[Task requirements] Switch "sidebar" to "toolbar" in everything from the line containing "You are a GUI" down to the end of the listing, changing nothing else. Write out those lines again, and leave the pictures out.

(Screenshot and document pointing data)

--- start ---

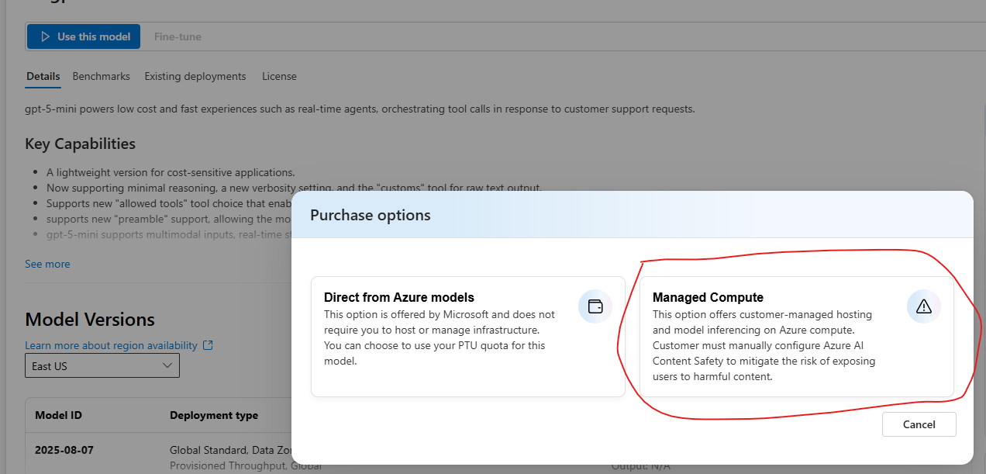
Task: Click the warning triangle icon on Managed Compute
Action: [923, 306]
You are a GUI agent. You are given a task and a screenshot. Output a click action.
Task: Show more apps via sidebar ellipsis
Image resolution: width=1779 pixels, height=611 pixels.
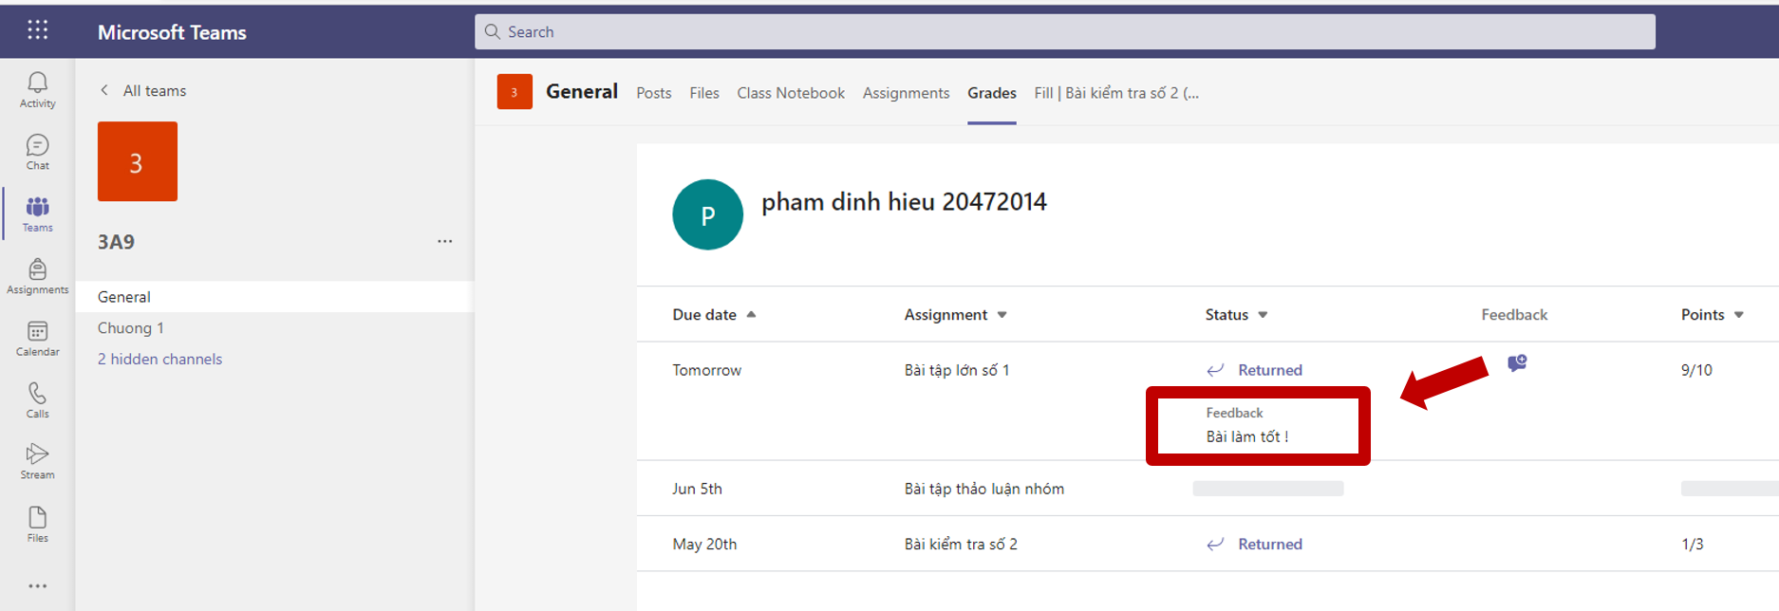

--- end ---

[Correct answer]
You are a GUI agent. You are given a task and a screenshot. Output a click action.
Task: Show more apps via toolbar ellipsis
Image resolution: width=1779 pixels, height=611 pixels.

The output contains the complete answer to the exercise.